Il demeure stupéfiant que l’agence de sûreté japonaise ne publie aucune précision du même genre. Est-elle complètement dépassée ? Les analyses des experts étrangers sont-elles vraiment prises en compte ?

A ce stade de la catastrophe, cette situation semble sans précédent. Qui en réfère à l’autorité internationale AIEA (agence internationale pour l’énergie atomique) pour sa gouverne ?

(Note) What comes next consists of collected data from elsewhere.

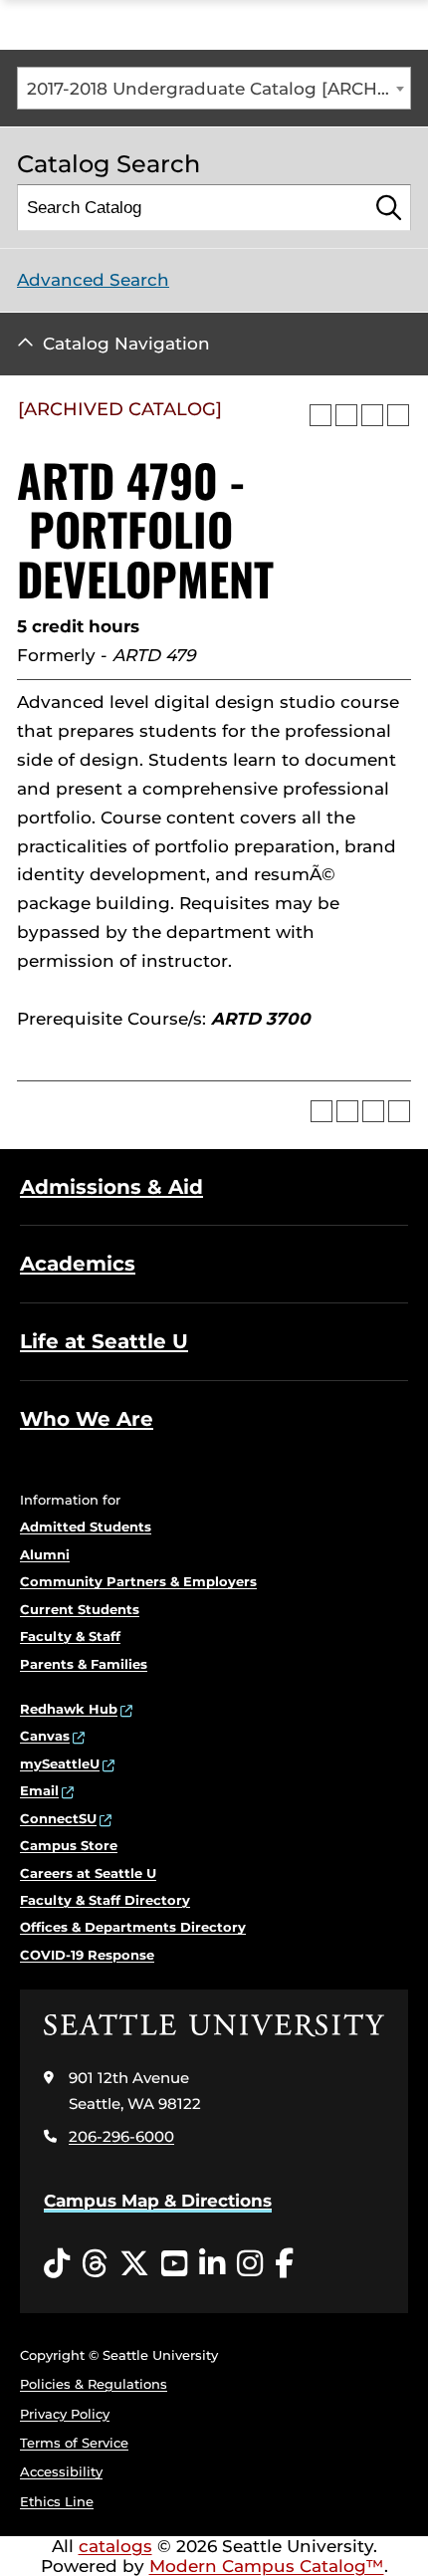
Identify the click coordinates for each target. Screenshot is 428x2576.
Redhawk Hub (68, 1709)
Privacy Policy (64, 2414)
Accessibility (61, 2471)
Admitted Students (85, 1526)
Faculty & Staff (70, 1636)
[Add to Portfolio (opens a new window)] (320, 415)
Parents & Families (83, 1664)
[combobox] (214, 88)
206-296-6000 (121, 2136)
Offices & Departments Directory (133, 1927)
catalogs (115, 2546)
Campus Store (68, 1845)
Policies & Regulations (93, 2384)
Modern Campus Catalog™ (266, 2566)
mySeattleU (60, 1763)
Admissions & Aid (111, 1187)
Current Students (79, 1609)
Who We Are (86, 1419)
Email (39, 1790)
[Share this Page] (346, 415)
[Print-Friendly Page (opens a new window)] (372, 415)
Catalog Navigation (126, 343)
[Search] (388, 207)
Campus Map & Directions (158, 2201)
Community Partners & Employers (138, 1581)
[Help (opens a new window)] (398, 415)
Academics (77, 1264)
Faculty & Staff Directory (105, 1900)
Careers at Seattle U (88, 1873)
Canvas (45, 1736)
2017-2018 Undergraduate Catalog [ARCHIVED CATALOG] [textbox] (218, 89)
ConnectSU (58, 1818)
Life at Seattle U (104, 1341)
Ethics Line (57, 2501)
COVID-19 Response (87, 1955)
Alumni (45, 1554)
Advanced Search (93, 280)
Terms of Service (74, 2443)
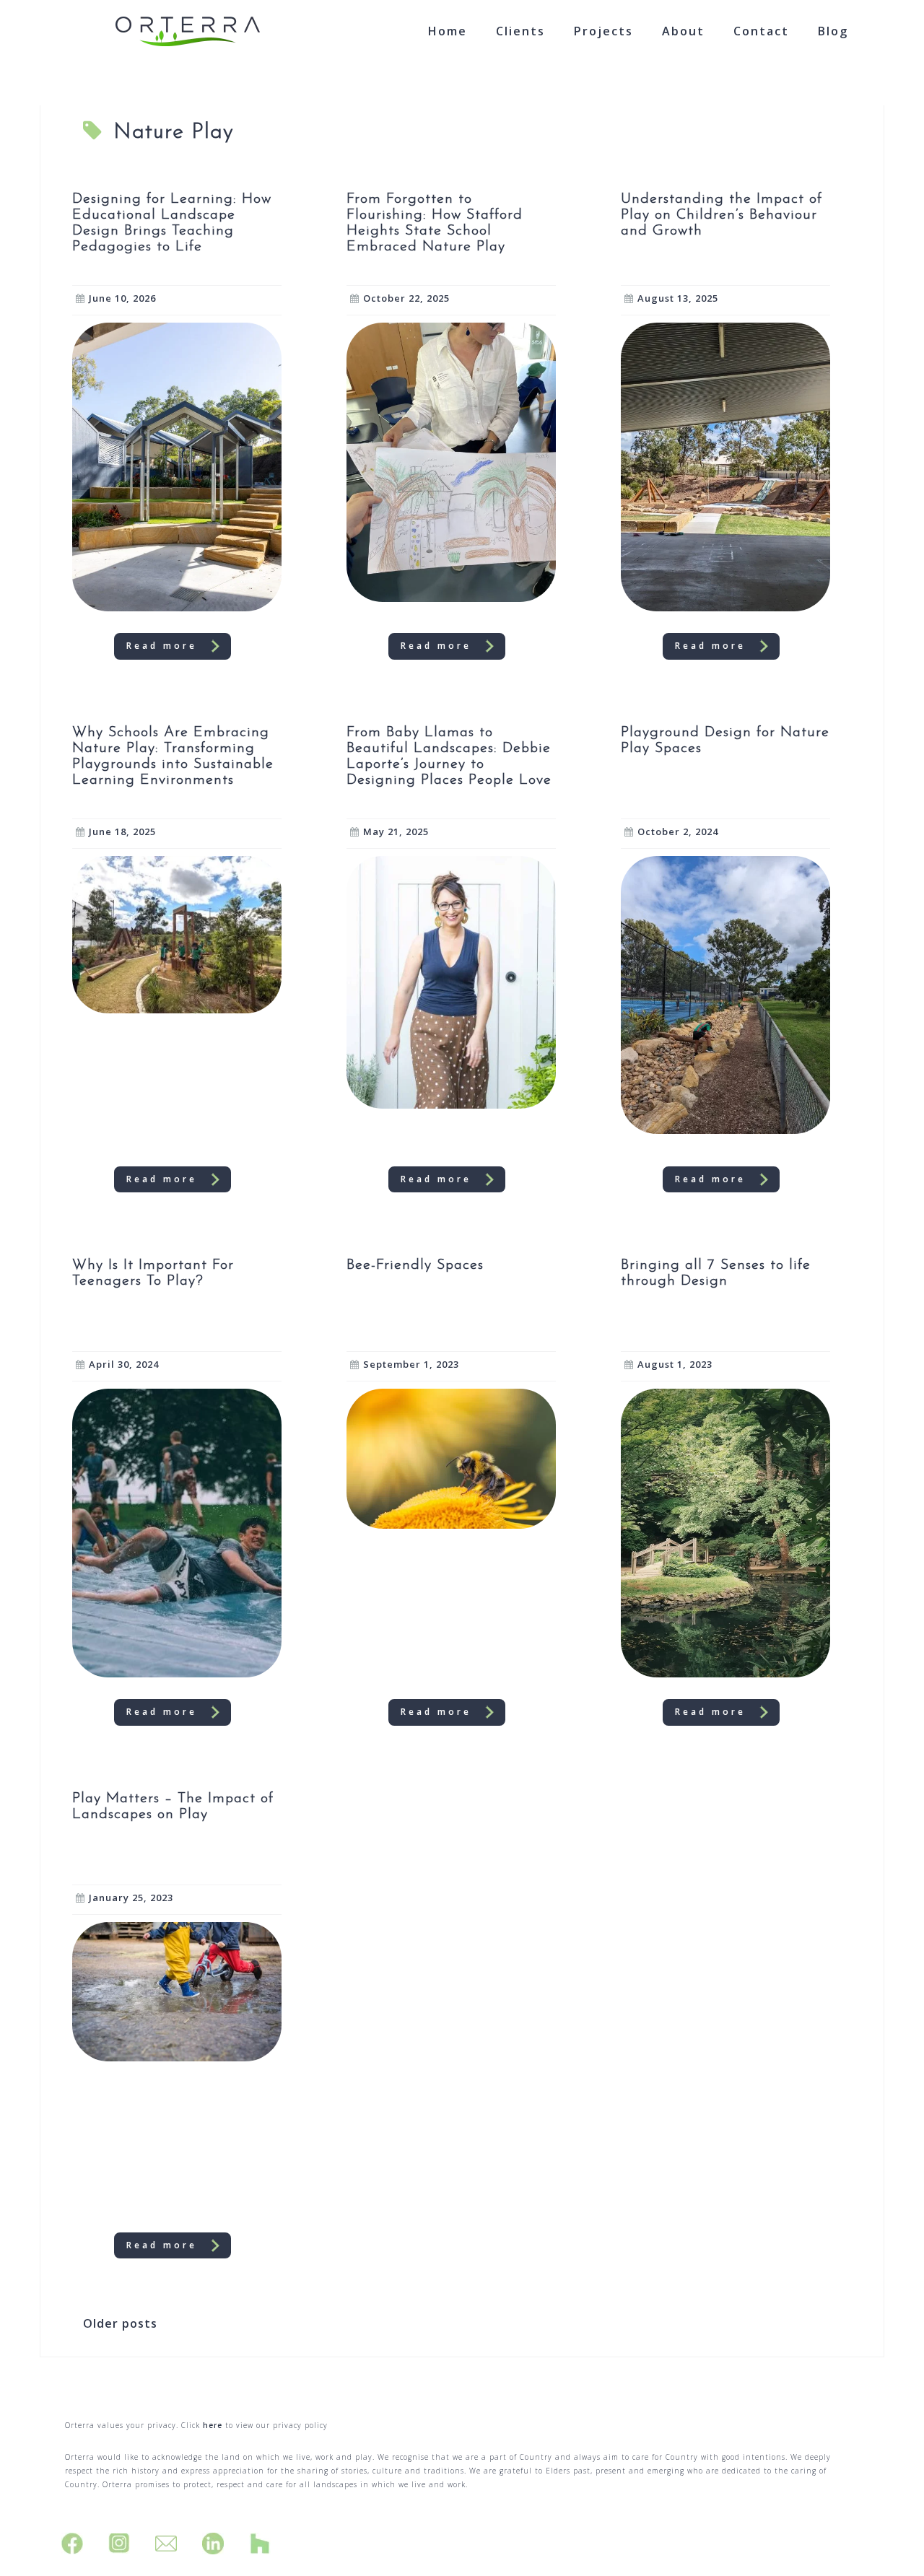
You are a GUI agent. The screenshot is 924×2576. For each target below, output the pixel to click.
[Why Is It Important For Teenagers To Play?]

1) Une petite évaluation simple avec le débit d’eau de mer injectée depuis le début de la catastrophe et la quantité de sel contenue dans chaque litre d’eau de mer montre que « plusieurs centaines de tonnes de sel » ont été déversées dans la centrale de Fukushima. Du sel qui a pu cristalliser ou qui pourrait rester sous forme de saumure dans l’eau qu’on continue à déverser…

Parlons justement de l’océan. Car ce qui est toujours « oublié » c’est que l’océan sert de dépotoir à l’eau utilisée pour le refroidissement des réacteurs…

Hier dimanche, la radioactivité dans l’océan non loin de Fukushima était passé à 1850 fois la dose normale, contre 1250 fois samedi!

Detlef Schulz-Bull, de l’institut d’étude de la Baltique, considère que les radiations seront présentes sur des milliers de kilomètres carrés.

Rappelons ici que la Baltique est une zone particulièrement irradiée (voir notre article au sujet duNuclear Baltic Sea Info Tour 2010).

Depuis Tchernobyl (mais également avec les centrales suédoise et finlandaise) la contamination est mesurable au fond de la Baltique, à une profondeur de 10-20 centimètres… Dans l’Atlantique, on peut également encore mesurer la radioactivité depuis les tests des bombes atomiques…

Ce qui n’empêche pas toutefois Hidehiko Nishiyama de l’Agence de la sureté nucléaire et industrielle japonaise (NISA) d’expliquer que la contamination va vite se dissiper et que de toutes manières il n’y a pas de pêche dans cette zone là!

On reconnaît bien là l’esprit destructeur qui assassine notre planète et tous les êtres vivants!